Append the data returned from your search results with the data in the users lookup dataset using the uid field. For search results that contains a uid field, the value in that field is matched with the uid field in the users lookup dataset. The username and department fields from the users lookup dataset are appended to each search result. If the search results already have the username and department fields, the OUTPUTNEW argument only fills in missing values in those fields.

... | lookup users uid OUTPUTNEW username, department

makemv

Converts a single value field into a multivalue field by splitting the values either on a string delimiter or by using a regular expression. You can't use this command on internal fields.

Example: The following example separates values in the senders field using a comma ( , ) as the delimiter:

... | makemv delim=","  senders

Example: The following example separates the values in the my_multival field using a regular expression.

... | makemv tokenizer="([^,]+),?" my_multival

makeresults

Generates the specified number of search results in temporary memory. The results include the _time field. If you don't specify count, one result is generated.

Example: The following example generates 5 events. Using the streamstats and eval commands to create different dates in the _time field:

| makeresults count=5 
| streamstats count
| eval _time=_time-(count*86400)

mstats

Analyzes metric data by performing statistics on the measurement, metric_name, and dimension fields in metric indexes.

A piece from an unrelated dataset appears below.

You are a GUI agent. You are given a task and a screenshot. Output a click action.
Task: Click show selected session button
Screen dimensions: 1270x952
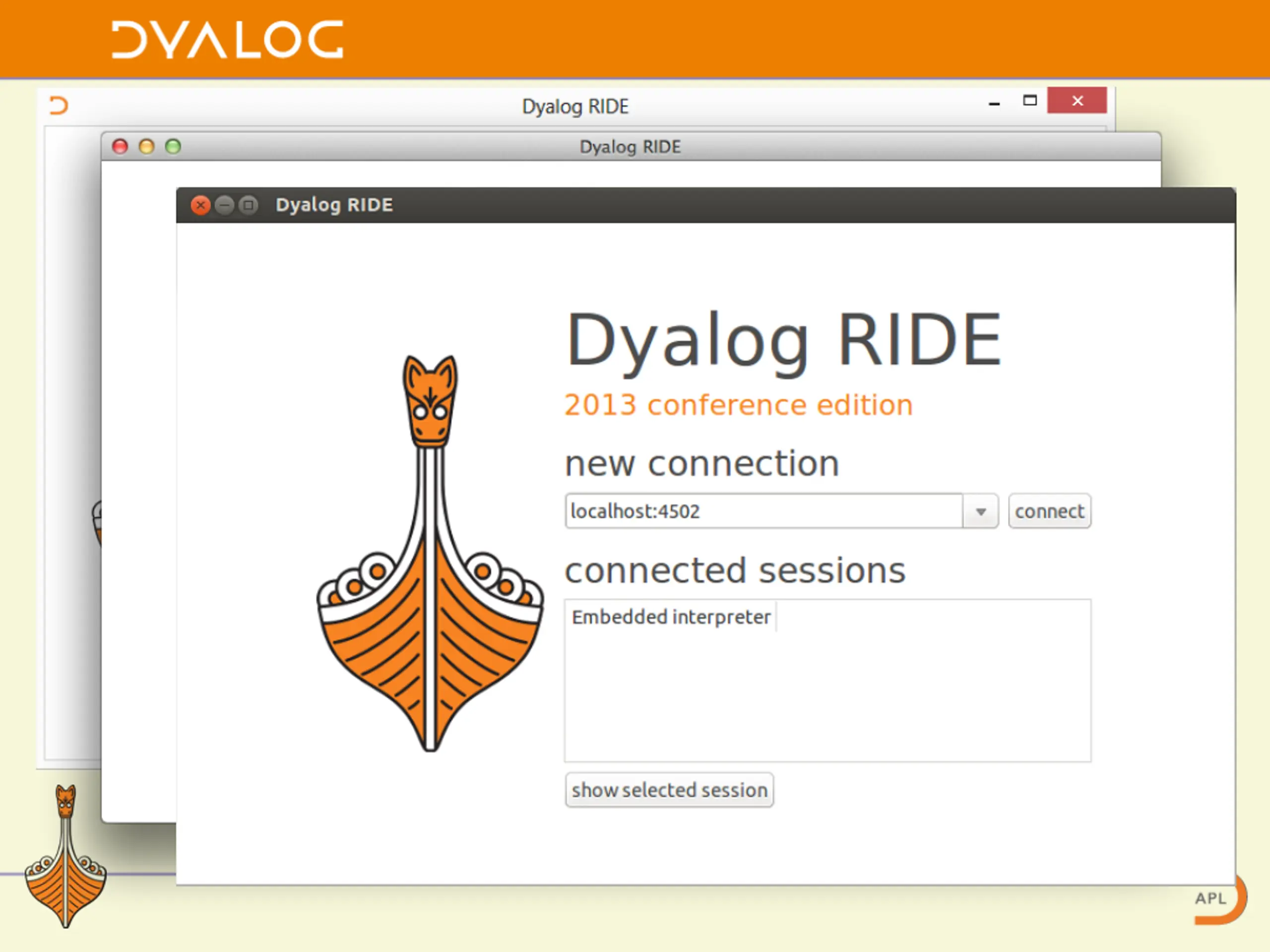(x=669, y=790)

Example: The following example shows how to calculate a single metric grouped by time. This example returns the average value of the aws.ec2.CPUUtilization metric in the mymetricdata metric index. Use the bin command to bucket the results into 30 second time spans.

| mstats aggregates=[avg('aws.ec2.CPUUtilization')] predicate=(index=mymetricdata) | bin span=30s

mvcombine

Takes a group of events that are identical except for the specified field, which contains a single value, and combines those events into a single event.

Example: The following example creates a multivalue field from the values in the host field by using the comma as a delimiter:

... | mvcombine delim="," host

mvexpand

Expands the values of a multivalue field into separate events, one event for each value in the multivalue field.

Example: Expand the values in the myfield field.

... | mvexpand myfield

nomv

converts the values in a multivalue field into one single value. The values are separated using a new line ( "\n ) delimiter.

Example: The following example combines the values in the senders field, which is a multivalue field, into a single value where each value is separated by a new line delimiter.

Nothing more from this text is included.